Hierarchical ZSM-5 (HZ) molecular sieves based on fly ash were synthesized using a method combining water heat treatment with step-by-step calcination. The coupling catalysts between La_1−xCe_xMn_0.8Ni_0.2O₃ (x ≤ 0.5) perovskites and HZ were prepared through the impregnation method, which were characterized by X-ray diffraction (XRD), scanning electron microscopy (SEM), high-resolution transmission electron microscopy (HRTEM), N₂ adsorption, X-ray photoelectron spectroscopy (XPS), NH₃-temperature programmed desoprtion (NH₃-TPD), H₂-temperature programmed reduction (H₂-TPR) and O₂-TPD techniques and investigated regarding pentanal oxidation at 120−390 °C to explore the effects of Ce doping on the catalytic activity and the active oxygen species of the coupling catalysts, meanwhile, the reaction mechanism and pathway of pentanal oxidation were also studied. The results reveal that Ce substitution at La sites can change the electronic interactions between all the elements and promote the electronic transfer among La, Ce, Ni, Mn and HZ, influencing directly the physicochemical characteristics of the catalysts. Moreover, the amount and transfer ability of surface adsorbed oxygen (O₂^– and O^–) regarded as the reactive oxygen species and the low temperature reducibility are the main influence factors in pentanal oxidation. Additionally, La_0.8Ce_0.2Mn_0.8Ni_0.2O₃/HZ exhibits the best catalytic activity and deep oxidation capacity as well as a better water resistance due to its larger amount of surface adsorbed oxygen species and higher low temperature reducibility. What’s more, appropriate Ce substitution can significantly enhance the amount of O₂^– ions, which can distinctly enhance the catalytic activity of the catalyst, and moderate acid strength and appropriate acid amount can also facilitate the improvement of the pentanal oxidation activity. It is found that there is a synergic catalytic effect between surface acidity and redox ability of the catalyst. According to the in situ DRIFTS and GC/MS analyses, pentanal can be oxidized gradually to CO₂ and H₂O by the surface oxygen species with the form of adsorption in air following the Langmuir–Hinshelwood (L-H) reaction mechanism. Two reaction pathways for the pentanal oxidation process are proposed, and the conversion of the formates to carbonates may be one of the main rate-determining steps.

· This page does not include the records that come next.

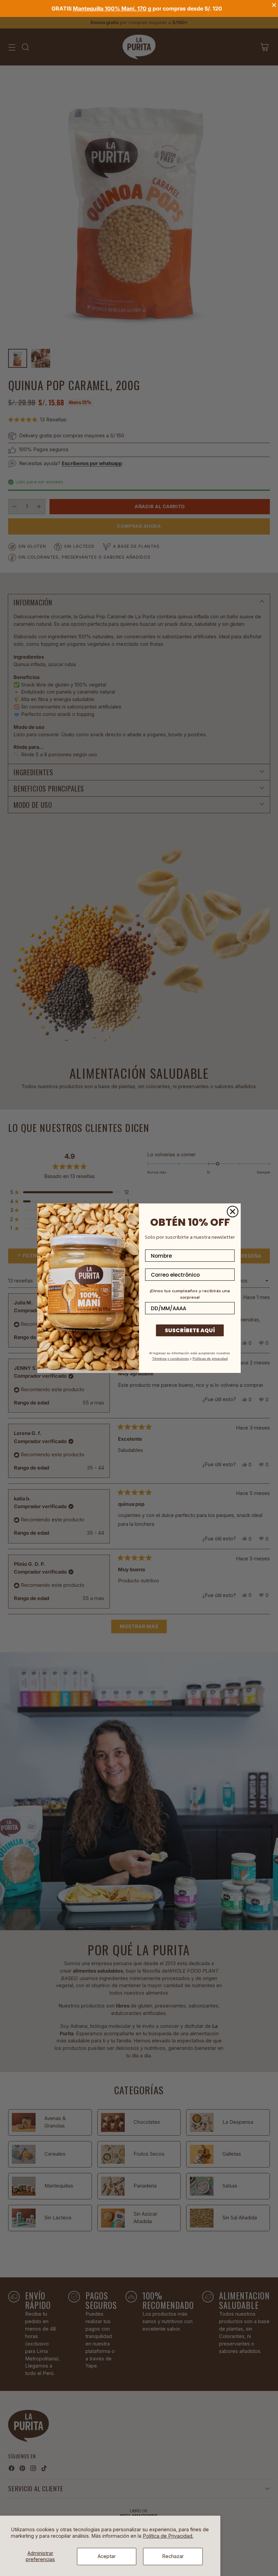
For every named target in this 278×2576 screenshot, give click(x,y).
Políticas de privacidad (210, 1358)
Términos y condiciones (170, 1358)
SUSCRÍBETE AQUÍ (190, 1330)
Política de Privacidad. (168, 2536)
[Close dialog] (232, 1211)
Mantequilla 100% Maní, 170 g (112, 8)
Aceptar (107, 2556)
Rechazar (173, 2556)
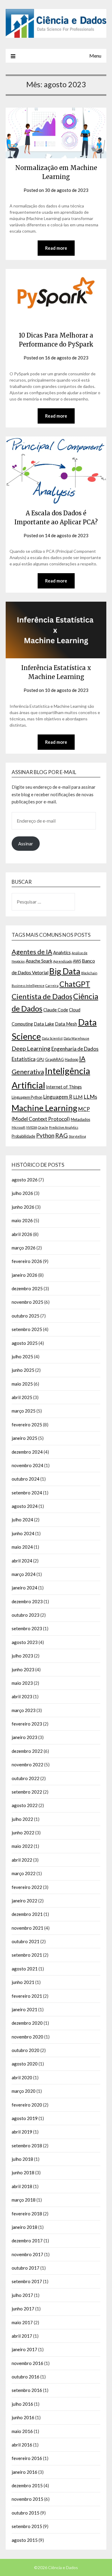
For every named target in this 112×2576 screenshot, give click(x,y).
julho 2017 (22, 2295)
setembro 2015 (27, 2526)
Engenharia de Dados (75, 1049)
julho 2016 (22, 2404)
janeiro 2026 (24, 1275)
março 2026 (24, 1247)
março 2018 (24, 2199)
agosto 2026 (25, 1179)
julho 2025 (22, 1356)
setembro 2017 (27, 2281)
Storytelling (77, 1136)
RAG (61, 1135)
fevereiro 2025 (27, 1424)
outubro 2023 (25, 1615)
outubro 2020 (25, 2050)
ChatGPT (74, 984)
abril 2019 (22, 2131)
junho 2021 (23, 1982)
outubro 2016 (25, 2376)
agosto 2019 (25, 2118)
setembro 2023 (27, 1628)
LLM (78, 1097)
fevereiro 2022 (27, 1887)
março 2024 (24, 1574)
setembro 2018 (27, 2145)
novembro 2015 (27, 2499)
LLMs (90, 1096)
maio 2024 (22, 1547)
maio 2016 (22, 2431)
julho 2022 (22, 1819)
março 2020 (24, 2091)
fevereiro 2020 (27, 2104)
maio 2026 (22, 1220)
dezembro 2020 (27, 2023)
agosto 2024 (25, 1506)
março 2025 (24, 1410)
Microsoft (18, 1127)
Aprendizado (62, 961)
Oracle (43, 1127)
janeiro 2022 (24, 1900)
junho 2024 (23, 1533)
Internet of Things (64, 1086)
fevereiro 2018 (27, 2213)
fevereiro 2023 (27, 1723)
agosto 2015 (25, 2540)
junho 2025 (23, 1370)
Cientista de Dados (42, 996)
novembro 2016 (27, 2363)
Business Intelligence (28, 985)
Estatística (24, 1059)
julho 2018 (22, 2159)
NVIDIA (31, 1127)
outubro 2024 (25, 1479)
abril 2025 (22, 1397)
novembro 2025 (27, 1302)
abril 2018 (22, 2186)
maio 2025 (22, 1383)
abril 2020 (22, 2077)
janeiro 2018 (24, 2227)
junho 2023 (23, 1669)
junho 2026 (23, 1207)
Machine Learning (44, 1108)
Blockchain (89, 973)
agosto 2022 (25, 1805)
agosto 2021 (25, 1968)
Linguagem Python (27, 1097)
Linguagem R (57, 1097)
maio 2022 (22, 1846)
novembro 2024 (27, 1465)
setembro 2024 (27, 1492)
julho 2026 (22, 1193)
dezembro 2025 (27, 1288)
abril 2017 (22, 2336)
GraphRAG (54, 1059)
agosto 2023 (25, 1642)
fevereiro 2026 (27, 1261)
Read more (56, 248)
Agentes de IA (32, 952)
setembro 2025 (27, 1329)
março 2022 (24, 1873)
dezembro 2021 (27, 1914)
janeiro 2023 (24, 1737)
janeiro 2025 (24, 1438)
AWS (77, 961)
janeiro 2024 (24, 1587)
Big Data (64, 971)
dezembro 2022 (27, 1751)
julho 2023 (22, 1655)
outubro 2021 (25, 1941)
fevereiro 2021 (27, 1996)
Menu (95, 55)
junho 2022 (23, 1832)
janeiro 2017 (24, 2349)
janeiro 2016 (24, 2472)
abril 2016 (22, 2444)
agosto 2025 (25, 1343)
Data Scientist (52, 1038)
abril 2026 (22, 1234)
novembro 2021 (27, 1928)
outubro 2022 (25, 1778)
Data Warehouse (76, 1038)
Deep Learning (31, 1048)
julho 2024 (22, 1519)
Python (45, 1135)
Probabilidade (23, 1136)
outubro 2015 (25, 2512)
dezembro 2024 (27, 1452)
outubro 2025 (25, 1315)
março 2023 (24, 1710)
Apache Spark (39, 960)
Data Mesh (66, 1023)
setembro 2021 (27, 1955)
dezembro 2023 (27, 1601)
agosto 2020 (25, 2063)
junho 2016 (23, 2417)
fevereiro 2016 (27, 2458)
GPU (40, 1059)
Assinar (25, 843)
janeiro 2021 (24, 2009)
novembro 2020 (27, 2036)
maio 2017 (22, 2322)
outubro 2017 (25, 2268)
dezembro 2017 (27, 2240)
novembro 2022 (27, 1764)
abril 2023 (22, 1696)
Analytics (62, 952)
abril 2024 (22, 1560)
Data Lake (44, 1023)
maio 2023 (22, 1683)
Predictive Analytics (63, 1127)
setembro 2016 (27, 2390)
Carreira (52, 985)
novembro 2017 (27, 2254)
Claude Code (55, 1009)
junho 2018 (23, 2172)
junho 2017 (23, 2308)
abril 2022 (22, 1860)
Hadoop (71, 1059)
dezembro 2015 (27, 2485)
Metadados (80, 1119)
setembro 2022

使用水热处理和分步煅烧相结合的方法合成了基于粉煤灰的分级 ZSM-5 (HZ) 分子筛。采用 浸渍法制备了La _{1− x} Ce _x Mn _0.8 Ni _0.2 O ₃ ( x ≤ 0.5) 钙钛矿与 HZ偶联催化剂，并通过 X 射线衍射 (XRD)、扫描电子显微镜 (SEM)、高分辨率透射电子显微镜 (HRTEM)、N ₂吸附、X 射线光电子能谱 (XPS)、NH ₃ -程序升温脱附 (NH ₃ -TPD)、H ₂ -程序升温还原 (H₂ -TPR) 和 O ₂ -TPD 技术，并研究了 120-390 °C 下戊醛氧化，以探讨 Ce 掺杂对偶联催化剂的催化活性和活性氧物种的影响，同时，反应机理和途径戊醛氧化也进行了研究。结果表明，La位点的Ce取代可以改变所有元素之间的电子相互作用，促进La、Ce、Ni、Mn和HZ之间的电子转移，直接影响催化剂的理化特性。此外，表面吸附氧（O ₂ ^-和O ^-) 被认为是活性氧和低温还原性是戊醛氧化的主要影响因素。此外，La _0.8 Ce _0.2 Mn _0.8 Ni _0.2 O ₃ /HZ 表现出最好的催化活性和深度氧化能力以及更好的耐水性，这是由于其表面吸附的氧种类较多，低温还原性较高。更重要的是，适当的Ce取代可以显着提高O ₂ ^–离子，可以明显提高催化剂的催化活性，适度的酸强度和适当的酸量也有利于戊醛氧化活性的提高。发现催化剂的表面酸性和氧化还原能力之间存在协同催化作用。根据原位DRIFTS 和 GC/MS 分析，戊醛可以根据Langmuir-Hinshelwood (LH) 反应机制，通过空气中的吸附形式被表面氧物质逐渐氧化为 CO ₂和 H ₂ O。提出了戊醛氧化过程的两种反应途径，甲酸盐向碳酸盐的转化可能是主要的速率决定步骤之一。